◆ **Aim**: Find every line of the records that contains the string "Untitled", and copy each one. Match case exactly.
:: Materials provided
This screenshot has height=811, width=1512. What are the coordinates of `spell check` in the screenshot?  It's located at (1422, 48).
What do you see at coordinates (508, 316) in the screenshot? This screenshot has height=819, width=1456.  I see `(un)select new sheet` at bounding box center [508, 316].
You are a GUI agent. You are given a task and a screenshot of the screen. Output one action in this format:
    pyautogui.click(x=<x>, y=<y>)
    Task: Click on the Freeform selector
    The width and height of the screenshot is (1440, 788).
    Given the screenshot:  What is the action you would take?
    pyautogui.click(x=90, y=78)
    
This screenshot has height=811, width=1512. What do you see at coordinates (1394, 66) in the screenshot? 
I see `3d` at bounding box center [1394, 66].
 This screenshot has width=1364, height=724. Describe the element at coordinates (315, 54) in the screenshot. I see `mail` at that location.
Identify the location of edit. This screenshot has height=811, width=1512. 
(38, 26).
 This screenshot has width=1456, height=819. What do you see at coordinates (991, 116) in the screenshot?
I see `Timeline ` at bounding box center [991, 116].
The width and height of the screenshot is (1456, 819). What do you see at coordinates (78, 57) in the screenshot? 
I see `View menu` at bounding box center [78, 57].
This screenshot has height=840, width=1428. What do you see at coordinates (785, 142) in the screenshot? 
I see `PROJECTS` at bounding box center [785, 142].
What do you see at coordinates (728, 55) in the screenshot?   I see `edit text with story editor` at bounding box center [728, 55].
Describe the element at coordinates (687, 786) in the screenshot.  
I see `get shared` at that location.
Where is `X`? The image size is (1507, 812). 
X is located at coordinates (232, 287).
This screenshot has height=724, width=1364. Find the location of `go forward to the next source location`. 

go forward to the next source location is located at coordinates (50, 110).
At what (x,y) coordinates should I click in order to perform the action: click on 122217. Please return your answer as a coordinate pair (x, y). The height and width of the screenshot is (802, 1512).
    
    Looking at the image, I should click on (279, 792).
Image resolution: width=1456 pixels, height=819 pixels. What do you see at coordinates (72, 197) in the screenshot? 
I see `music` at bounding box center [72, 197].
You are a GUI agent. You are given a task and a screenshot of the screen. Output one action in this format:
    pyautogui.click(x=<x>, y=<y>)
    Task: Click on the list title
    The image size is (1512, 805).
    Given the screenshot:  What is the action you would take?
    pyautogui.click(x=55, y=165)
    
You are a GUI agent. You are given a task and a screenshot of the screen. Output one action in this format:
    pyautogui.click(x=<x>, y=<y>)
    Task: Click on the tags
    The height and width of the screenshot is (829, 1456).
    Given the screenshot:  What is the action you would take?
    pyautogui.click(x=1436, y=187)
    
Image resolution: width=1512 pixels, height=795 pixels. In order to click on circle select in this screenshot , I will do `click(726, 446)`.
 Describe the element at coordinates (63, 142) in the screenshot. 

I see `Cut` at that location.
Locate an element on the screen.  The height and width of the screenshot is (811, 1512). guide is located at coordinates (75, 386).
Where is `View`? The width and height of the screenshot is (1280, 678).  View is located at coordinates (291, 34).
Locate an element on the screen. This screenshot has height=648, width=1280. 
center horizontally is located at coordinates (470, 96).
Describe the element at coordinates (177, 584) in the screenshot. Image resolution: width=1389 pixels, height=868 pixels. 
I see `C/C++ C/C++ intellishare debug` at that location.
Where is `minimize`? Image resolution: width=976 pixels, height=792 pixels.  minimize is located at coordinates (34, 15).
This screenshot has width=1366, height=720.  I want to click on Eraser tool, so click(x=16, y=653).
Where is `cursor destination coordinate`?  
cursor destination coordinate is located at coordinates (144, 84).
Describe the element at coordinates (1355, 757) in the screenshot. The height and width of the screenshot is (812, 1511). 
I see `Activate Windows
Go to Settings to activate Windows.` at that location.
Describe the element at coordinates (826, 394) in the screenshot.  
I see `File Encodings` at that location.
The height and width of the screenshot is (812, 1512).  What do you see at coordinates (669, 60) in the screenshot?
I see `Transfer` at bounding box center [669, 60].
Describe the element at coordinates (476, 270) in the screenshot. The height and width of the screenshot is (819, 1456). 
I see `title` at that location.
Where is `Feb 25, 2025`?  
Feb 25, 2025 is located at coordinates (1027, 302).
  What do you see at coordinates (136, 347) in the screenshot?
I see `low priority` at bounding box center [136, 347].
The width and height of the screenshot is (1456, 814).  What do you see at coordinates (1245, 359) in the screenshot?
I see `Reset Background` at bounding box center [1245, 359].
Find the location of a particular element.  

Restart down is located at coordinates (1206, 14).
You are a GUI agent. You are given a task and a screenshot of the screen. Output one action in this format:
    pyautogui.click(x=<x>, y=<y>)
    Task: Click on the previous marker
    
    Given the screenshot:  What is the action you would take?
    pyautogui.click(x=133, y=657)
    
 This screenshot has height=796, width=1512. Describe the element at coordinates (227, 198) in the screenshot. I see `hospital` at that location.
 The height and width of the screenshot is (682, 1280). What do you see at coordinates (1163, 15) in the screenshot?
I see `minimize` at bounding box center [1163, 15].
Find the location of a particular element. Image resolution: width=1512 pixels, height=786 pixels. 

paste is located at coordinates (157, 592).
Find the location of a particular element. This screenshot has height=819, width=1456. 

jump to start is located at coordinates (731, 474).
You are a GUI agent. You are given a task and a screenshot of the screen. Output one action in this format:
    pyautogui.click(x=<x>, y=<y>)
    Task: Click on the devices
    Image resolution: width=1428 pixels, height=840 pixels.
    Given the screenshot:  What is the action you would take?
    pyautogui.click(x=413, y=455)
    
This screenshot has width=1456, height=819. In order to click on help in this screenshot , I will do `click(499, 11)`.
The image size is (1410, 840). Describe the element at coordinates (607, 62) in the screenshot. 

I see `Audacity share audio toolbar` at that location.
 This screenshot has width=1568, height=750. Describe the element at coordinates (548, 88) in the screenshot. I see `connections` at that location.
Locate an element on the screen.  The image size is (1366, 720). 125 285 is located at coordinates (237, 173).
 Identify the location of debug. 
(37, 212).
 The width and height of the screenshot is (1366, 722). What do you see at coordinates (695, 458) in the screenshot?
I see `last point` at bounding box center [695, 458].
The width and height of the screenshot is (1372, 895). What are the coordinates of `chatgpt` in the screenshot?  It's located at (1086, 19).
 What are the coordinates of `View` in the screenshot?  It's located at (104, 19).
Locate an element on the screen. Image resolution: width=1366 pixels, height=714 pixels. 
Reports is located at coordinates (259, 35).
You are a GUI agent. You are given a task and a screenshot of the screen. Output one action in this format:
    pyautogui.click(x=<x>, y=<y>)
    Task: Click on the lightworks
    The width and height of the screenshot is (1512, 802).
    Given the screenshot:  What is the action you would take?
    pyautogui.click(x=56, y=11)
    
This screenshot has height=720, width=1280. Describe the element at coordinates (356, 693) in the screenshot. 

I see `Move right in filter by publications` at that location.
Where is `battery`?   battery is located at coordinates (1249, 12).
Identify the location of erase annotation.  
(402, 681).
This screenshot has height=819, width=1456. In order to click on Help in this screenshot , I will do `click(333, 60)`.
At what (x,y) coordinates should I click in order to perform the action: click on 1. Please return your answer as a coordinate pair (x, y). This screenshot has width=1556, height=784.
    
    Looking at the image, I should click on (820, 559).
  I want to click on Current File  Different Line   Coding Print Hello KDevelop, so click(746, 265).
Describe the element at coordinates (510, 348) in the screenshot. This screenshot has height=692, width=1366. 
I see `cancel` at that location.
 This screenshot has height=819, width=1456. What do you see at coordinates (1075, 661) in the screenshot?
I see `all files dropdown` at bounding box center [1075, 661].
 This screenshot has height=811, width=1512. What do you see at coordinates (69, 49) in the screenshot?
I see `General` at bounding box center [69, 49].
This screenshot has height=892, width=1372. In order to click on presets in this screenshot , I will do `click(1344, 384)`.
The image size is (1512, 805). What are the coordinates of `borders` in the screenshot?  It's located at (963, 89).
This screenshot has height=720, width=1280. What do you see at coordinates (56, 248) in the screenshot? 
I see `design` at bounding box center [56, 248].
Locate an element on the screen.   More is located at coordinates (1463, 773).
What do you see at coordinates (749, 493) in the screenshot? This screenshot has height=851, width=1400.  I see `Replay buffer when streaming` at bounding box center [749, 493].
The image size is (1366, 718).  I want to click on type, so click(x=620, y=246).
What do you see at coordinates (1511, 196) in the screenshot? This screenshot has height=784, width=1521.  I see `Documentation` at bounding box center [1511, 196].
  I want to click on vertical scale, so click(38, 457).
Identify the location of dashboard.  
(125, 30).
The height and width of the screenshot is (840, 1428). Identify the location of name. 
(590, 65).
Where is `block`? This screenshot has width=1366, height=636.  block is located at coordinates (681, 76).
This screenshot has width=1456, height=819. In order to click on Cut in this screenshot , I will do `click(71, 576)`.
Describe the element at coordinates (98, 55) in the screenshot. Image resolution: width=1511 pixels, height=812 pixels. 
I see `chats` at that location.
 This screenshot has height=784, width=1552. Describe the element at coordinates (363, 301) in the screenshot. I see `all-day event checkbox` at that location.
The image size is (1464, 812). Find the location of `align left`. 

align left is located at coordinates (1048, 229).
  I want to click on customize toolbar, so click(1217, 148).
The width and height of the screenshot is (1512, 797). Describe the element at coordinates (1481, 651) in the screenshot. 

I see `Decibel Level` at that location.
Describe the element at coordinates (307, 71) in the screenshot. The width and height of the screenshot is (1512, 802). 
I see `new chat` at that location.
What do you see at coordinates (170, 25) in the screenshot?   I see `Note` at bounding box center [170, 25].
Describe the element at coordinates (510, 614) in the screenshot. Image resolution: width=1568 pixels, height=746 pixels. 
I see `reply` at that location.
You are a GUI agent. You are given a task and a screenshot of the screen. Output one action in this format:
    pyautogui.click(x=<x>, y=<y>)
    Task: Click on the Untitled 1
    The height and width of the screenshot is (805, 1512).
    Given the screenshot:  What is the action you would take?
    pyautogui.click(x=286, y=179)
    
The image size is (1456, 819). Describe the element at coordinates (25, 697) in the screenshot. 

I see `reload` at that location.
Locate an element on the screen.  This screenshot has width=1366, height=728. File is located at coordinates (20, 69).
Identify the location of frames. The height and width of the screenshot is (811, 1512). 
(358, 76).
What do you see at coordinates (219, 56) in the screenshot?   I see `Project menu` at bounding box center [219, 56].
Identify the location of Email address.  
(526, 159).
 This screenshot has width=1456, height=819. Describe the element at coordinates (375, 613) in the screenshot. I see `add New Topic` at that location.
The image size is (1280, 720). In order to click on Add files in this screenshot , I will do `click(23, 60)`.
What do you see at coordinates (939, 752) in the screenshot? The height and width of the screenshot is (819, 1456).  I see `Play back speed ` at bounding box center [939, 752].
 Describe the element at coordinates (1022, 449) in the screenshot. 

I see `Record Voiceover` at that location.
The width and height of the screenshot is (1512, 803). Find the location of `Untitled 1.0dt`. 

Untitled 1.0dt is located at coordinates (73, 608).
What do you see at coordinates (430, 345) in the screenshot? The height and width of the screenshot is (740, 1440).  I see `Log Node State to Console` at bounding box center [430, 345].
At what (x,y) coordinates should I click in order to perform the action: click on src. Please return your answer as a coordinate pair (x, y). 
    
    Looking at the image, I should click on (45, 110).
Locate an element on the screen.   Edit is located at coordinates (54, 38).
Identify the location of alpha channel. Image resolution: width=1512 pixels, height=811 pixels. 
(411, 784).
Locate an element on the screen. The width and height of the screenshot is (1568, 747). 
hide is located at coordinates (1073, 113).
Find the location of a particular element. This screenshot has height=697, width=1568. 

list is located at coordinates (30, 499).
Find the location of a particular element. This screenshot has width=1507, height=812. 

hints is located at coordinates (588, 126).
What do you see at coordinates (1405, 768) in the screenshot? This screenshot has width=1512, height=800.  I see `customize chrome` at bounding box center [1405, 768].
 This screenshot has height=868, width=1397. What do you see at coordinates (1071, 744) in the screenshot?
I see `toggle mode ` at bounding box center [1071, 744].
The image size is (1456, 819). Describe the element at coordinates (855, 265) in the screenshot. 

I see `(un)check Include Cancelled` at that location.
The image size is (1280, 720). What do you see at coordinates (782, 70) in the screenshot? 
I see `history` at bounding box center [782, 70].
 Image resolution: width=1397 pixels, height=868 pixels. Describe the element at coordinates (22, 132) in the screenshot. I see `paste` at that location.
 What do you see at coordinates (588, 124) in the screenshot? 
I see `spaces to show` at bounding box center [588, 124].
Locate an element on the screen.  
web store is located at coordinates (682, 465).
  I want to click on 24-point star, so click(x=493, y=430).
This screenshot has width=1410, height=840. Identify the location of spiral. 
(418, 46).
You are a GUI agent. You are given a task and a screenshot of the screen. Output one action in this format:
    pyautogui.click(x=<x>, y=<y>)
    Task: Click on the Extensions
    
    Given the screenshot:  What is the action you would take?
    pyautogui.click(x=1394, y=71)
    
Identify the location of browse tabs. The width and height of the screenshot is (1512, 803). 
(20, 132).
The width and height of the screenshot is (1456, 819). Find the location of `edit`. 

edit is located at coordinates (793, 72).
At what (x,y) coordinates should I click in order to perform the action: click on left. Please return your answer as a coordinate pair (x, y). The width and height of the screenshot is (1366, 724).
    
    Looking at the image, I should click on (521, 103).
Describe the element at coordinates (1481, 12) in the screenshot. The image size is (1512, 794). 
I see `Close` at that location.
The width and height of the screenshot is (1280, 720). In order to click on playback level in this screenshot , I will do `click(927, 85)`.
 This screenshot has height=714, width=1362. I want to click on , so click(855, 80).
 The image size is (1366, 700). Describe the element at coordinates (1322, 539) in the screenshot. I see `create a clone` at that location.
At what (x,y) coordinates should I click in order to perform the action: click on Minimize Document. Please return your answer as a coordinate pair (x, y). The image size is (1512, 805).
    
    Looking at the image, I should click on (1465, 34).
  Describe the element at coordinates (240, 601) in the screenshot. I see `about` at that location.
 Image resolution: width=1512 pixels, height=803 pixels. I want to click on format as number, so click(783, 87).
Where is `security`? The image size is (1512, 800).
::::
◆ **Task result**:
    Task: Click on the Untitled 1
The width and height of the screenshot is (1512, 803). Find the location of `Untitled 1.0dt`. 
Untitled 1.0dt is located at coordinates (73, 608).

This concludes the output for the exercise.